FICUNAM | ‘El escarabajo de oro’: La caza de la tradición

Cuando se aprecia la producción cinematográfica en la actualidad, es muy evidente que existe una oposición muy clara entre la tradición y la negación de la misma. La fascinación por el presente rescata muy poco del pasado, únicamente aquello que considera reutilizable y con suficiente atractivo para una audiencia acostumbrada a demandar más rápido y en mayor cantidad. Por ello, resulta loable el que un cineasta no rescate, sino que revigorice tradiciones, no solo cinematográficas, sino literarias con la misma agudeza y sensibilidad que el cineasta argentino Alejo Moguillansky utiliza en su más reciente obra, El escarabajo de oro (2014), codirigida por la cineasta y artista sueca Fia-Stina Sandlund y que se hizo acreedora al premio a la mejor película en el prestigioso Festival BAFICI de Buenos Aires en su edición del 2014.

El filme presenta un sofisticado híbrido de influencias literarias, cinematográficas y meta-cinematográficas que se ponen al servicio de una narrativa elusiva. En El escarabajo de oro, un equipo de filmación de prepara para rodar una coproducción sobre la flemática feminista sueca del S. XIX, Victoria Benedictsson. Sin embargo, en plena preparación, el actor Rafael Spregelburd, interpretándose a sí mismo, comenta a otros miembros del equipo sobre un tesoro oculto en Misiones, ubicada al norte de Argentina, del cual tiene el mapa pero para poder llegar allá, necesitan cambiar el tema del filme, por lo que en lugar de Benedictsson, utilizan la figura del radical político argentino Leandro Alem como fachada para embarcarse en la delirante empresa.
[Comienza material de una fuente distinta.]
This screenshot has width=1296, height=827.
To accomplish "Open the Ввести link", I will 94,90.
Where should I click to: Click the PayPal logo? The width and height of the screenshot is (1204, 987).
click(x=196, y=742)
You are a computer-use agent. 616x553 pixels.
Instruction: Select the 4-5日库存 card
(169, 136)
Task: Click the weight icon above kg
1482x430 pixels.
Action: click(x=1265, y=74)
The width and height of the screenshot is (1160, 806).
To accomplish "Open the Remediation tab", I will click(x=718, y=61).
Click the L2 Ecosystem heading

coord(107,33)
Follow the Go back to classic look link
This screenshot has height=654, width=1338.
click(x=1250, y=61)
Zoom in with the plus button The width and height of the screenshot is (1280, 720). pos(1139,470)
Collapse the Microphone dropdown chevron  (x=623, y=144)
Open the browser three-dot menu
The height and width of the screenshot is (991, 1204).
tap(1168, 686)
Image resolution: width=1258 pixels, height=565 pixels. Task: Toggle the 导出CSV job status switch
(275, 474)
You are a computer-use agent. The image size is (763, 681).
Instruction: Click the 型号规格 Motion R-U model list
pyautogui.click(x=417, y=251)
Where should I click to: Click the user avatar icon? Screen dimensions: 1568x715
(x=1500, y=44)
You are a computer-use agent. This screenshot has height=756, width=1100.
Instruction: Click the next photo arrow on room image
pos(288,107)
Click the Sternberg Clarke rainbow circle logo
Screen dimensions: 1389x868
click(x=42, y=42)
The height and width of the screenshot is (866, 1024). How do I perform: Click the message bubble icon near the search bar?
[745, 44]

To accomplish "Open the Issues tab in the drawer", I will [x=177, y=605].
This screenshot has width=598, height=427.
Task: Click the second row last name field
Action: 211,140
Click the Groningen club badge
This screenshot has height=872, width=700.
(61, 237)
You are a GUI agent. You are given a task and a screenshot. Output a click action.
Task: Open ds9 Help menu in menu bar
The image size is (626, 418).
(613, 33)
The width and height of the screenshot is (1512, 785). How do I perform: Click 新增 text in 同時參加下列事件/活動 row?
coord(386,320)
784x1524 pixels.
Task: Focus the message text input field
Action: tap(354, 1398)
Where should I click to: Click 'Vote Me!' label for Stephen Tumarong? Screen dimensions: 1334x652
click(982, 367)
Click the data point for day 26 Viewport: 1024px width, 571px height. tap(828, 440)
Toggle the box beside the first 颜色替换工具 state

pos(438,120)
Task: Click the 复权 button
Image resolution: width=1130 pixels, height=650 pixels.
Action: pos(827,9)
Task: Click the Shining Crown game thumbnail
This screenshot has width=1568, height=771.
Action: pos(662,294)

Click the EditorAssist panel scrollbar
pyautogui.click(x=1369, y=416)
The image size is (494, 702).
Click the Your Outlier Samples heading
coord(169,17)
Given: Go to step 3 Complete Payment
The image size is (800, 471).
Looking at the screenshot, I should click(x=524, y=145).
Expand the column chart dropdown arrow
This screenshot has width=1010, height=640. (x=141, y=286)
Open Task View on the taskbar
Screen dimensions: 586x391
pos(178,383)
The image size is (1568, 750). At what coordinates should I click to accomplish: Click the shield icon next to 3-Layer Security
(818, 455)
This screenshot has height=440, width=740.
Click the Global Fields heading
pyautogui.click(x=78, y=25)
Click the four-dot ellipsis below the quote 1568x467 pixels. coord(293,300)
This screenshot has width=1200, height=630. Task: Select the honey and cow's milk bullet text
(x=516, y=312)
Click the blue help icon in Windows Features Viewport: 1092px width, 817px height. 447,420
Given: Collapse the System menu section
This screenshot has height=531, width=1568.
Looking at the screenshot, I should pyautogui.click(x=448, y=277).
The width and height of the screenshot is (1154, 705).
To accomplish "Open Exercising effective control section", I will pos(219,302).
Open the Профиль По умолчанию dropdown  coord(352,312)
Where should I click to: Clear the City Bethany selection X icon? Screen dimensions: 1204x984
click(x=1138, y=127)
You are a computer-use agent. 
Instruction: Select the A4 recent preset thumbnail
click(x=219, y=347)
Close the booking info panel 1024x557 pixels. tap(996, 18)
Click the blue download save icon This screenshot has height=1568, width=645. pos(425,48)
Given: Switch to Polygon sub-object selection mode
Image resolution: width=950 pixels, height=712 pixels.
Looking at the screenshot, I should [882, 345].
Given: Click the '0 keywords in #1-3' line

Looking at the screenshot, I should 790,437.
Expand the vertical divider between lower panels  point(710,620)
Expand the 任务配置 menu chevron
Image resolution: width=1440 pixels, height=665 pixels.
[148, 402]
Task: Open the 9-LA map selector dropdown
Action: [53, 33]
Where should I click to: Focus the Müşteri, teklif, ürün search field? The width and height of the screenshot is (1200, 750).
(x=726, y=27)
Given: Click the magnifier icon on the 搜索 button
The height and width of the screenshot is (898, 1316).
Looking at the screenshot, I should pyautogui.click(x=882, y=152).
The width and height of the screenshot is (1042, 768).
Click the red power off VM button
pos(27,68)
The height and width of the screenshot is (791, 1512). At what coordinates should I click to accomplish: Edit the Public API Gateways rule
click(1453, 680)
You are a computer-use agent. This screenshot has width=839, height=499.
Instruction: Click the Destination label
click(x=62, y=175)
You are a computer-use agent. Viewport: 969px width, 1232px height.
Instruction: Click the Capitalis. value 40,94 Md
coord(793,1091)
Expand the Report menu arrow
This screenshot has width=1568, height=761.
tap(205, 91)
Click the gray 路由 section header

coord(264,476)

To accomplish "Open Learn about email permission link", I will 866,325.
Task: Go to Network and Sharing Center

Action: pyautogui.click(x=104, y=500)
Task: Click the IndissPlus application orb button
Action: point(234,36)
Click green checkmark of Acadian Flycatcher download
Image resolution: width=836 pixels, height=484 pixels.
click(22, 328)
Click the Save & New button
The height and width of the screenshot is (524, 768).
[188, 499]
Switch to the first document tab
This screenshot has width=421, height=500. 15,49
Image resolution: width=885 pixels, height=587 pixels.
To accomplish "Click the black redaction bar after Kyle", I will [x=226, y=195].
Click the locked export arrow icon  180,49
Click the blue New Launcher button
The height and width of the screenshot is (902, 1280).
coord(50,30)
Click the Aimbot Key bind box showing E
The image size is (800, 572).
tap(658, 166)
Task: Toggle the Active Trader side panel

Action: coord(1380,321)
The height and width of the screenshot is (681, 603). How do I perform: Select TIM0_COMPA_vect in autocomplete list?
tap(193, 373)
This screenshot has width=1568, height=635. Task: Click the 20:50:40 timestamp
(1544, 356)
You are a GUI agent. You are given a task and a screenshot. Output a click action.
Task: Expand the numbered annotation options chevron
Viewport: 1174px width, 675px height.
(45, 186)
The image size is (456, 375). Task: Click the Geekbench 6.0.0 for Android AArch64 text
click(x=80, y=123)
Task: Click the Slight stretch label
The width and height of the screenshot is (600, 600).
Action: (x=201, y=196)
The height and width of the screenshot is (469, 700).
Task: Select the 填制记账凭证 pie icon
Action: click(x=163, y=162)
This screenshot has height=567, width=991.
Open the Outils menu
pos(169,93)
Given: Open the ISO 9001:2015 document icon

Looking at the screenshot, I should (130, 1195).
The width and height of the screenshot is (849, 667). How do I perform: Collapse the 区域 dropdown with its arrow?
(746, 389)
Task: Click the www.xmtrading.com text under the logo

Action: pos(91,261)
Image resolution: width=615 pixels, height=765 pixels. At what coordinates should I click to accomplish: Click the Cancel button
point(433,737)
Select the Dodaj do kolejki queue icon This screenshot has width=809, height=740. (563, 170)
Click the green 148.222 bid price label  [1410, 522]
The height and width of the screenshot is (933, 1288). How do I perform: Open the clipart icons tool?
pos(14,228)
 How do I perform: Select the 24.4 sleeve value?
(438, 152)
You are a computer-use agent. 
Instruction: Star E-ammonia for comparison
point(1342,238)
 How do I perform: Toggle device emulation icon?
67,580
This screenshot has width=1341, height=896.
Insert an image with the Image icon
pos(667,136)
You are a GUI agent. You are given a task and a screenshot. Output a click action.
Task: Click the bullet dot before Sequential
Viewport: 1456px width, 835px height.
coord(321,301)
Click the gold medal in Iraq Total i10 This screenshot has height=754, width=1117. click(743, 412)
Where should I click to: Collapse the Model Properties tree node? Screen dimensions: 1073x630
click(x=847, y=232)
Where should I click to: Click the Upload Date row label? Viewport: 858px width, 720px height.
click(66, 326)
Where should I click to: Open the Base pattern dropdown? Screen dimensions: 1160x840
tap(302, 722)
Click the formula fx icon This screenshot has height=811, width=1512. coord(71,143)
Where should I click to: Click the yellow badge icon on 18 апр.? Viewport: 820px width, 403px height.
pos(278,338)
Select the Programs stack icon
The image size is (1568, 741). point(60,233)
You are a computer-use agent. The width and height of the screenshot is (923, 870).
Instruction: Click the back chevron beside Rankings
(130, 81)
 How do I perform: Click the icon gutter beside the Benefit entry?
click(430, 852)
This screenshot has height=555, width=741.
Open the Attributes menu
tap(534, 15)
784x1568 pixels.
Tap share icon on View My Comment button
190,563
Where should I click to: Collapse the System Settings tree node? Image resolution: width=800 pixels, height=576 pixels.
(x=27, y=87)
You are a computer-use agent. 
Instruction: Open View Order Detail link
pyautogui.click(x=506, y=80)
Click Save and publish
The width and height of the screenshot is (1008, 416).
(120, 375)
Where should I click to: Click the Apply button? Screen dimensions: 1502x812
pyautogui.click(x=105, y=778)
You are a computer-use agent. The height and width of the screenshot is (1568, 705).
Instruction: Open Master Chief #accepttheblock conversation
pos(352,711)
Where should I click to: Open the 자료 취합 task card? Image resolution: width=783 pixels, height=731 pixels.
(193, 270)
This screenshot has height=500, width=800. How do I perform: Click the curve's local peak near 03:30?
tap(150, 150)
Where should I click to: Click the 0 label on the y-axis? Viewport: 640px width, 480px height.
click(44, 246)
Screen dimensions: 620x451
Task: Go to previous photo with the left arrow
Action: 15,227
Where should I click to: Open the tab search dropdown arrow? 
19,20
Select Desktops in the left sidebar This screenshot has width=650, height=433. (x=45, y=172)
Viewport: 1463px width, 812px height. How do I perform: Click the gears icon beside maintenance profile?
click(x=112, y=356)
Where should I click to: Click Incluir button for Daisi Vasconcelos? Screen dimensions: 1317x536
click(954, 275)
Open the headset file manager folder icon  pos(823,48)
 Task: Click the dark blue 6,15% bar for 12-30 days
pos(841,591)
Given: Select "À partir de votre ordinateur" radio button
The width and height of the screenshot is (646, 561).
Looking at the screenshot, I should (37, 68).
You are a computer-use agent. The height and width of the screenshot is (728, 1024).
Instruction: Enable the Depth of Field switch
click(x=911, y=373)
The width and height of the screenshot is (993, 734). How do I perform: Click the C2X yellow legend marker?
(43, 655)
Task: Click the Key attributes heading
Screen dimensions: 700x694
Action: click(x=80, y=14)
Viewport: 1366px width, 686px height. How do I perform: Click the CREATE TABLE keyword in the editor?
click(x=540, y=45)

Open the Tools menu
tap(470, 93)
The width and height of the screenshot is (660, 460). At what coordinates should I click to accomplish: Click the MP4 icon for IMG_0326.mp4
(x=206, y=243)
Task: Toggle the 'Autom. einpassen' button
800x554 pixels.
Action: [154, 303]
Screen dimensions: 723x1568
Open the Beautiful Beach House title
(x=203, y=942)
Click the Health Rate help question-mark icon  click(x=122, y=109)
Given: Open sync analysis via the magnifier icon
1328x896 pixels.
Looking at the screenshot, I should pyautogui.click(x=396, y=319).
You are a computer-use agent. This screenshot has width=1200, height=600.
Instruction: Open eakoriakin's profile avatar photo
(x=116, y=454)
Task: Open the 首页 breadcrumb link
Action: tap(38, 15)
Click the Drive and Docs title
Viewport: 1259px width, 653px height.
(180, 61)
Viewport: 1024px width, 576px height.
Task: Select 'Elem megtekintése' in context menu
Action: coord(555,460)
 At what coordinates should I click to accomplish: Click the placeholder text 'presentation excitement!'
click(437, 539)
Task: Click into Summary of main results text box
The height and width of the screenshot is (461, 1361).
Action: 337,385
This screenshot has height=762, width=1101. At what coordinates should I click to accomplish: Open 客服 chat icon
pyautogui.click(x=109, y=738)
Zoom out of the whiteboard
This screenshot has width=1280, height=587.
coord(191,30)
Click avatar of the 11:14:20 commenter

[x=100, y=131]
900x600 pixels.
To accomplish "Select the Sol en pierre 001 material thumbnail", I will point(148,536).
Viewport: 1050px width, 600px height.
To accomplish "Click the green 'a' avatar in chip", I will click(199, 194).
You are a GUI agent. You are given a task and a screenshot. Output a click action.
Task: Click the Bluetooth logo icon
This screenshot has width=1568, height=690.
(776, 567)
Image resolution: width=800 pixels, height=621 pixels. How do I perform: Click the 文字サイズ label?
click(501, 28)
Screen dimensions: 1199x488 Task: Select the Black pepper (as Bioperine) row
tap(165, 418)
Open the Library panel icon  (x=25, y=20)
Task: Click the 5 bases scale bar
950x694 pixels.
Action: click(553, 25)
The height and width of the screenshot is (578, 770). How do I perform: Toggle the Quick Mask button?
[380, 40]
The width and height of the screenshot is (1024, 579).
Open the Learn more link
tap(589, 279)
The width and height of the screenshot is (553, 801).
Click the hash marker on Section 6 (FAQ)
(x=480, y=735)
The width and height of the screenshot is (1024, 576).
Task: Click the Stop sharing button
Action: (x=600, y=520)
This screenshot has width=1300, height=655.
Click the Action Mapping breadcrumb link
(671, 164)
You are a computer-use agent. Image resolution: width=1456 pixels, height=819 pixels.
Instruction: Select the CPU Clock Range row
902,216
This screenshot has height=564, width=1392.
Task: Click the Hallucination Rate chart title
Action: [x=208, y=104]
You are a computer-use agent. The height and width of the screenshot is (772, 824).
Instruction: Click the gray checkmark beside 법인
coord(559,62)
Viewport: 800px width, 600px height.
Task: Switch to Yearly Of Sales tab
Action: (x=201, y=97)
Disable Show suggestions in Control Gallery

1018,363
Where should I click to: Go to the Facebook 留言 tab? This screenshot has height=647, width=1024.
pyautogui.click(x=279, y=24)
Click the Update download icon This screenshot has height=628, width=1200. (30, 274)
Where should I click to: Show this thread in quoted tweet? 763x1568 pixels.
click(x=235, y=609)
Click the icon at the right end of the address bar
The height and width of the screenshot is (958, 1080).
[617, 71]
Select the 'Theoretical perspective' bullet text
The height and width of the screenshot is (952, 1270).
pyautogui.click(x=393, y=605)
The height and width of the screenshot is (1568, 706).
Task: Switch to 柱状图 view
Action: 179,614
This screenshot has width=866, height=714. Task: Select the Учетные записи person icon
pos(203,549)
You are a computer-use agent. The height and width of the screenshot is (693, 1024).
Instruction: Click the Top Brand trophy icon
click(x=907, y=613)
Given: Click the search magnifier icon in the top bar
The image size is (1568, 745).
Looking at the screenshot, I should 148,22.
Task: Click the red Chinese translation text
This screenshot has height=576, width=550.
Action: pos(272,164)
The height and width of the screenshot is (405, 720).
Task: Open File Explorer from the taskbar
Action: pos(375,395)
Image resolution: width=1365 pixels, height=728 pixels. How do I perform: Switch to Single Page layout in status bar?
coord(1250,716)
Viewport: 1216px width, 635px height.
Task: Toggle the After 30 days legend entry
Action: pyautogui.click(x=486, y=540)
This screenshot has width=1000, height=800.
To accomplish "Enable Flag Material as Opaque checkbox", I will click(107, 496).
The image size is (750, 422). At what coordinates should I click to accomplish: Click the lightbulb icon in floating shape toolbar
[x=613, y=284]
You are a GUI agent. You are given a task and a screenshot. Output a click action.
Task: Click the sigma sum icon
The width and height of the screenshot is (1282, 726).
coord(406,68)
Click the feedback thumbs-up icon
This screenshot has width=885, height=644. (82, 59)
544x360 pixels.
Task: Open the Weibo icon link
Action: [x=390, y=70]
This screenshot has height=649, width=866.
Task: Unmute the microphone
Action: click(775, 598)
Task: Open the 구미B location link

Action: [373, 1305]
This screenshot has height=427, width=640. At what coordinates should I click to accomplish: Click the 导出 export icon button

A partir de aquí, y precedidos e interrumpidos por una secuencia de créditos iniciales que parece evocar los artesanales cartones de las producciones hollywoodenses de los años 40 y 50, Moguillansky hace un ágil uso de las tradiciones literarias que nutren el motor del filme, particularmente el relato homónimo del escritor gótico Edgar Allan Poe, publicado en 1843 y del novelista escocés Robert Louis Stevenson junto a su emblemática Isla del tesoro (1883) y que se une a la tradición fílmico-literaria de otros cineastas argentinos contemporáneos que han colaborado con Moguillansky como Matías Piñeiro en su revisionista idilio con William Shakespeare en Rosalinda (2010) y Viola (2012), además de Mariano Llinás, quien participa en El escarabajo de oro como actor y editor, con su abrumador homenaje a los escritores argentinos Borges y Bioy-Casares, Historias extraordinarias (2009).

Tomando fundamentalmente el enfoque del trabajo de Louis Stevenson, Moguillansky nos presenta la historia “desde la perspectiva de los piratas” como se anuncia en los primeros minutos del filme, de este modo se inicia un largo recorrido donde el combate artero y la lucha, muchas veces sucia, se convierten en el motor del filme. Desde la oposición entre la postura ideológica y la sensibilidad de Victoria Benedictsson (que en varios puntos del filme toma el control de la narración) con la de Leandro Alem, con la voz del mítico cineasta argentino Hugo Santiago, que es usada como un catalizador de una incesante lucha de género hasta una revisión de las políticas globales de la industria fílmica y la abismal distancia que existe entre las visiones eurocentristas de Latinoamérica y la realidad fílmica de la misma, subyugada a proyectos de ínfulas nacionalistas de países europeos filmados en Latinoamérica por los costos de producción más bajos, “como si Buenos Aires fuera Dinamarca” espeta uno de los personajes.

El filme rápidamente abandona esta solemne faceta, muy a pesar de la co directora sueca Sandlund y se convierte en un documental de sí mismo en el que se enmaraña la búsqueda de un tesoro, cuya búsqueda se complica sea por un criptograma, por un rodaje casi calcado de los filmes políticos de la dupla Straub/Huillet a los que se hace alusión directa o simplemente, por la idiotez de un equipo de filmación que juega a ser pirata.

Asimismo, Moguillansky emplea recursos formales como el iris, barridos y transiciones entre escenas reminiscentes del lenguaje plasmado por cineastas estadunidenses como el pomposo Victor Fleming o el virilmente sofisticado King Vidor, así como el gran Louis de Feuillade y su serial Fantomas (1913). Toda una tradición fílmica que se integra sutilmente en la dinámica central del filme, una en la que el pasado narra el presente, la belleza del mundo es robada y en la que, irónicamente, el imperfecto tesoro sepultado en zonas recónditas de Latinoamérica, como el filme mismo, habrá de regresar a tierras europeas. El único valor que se queda aquí es de una titánica tradición, oculta por bellos criptogramas.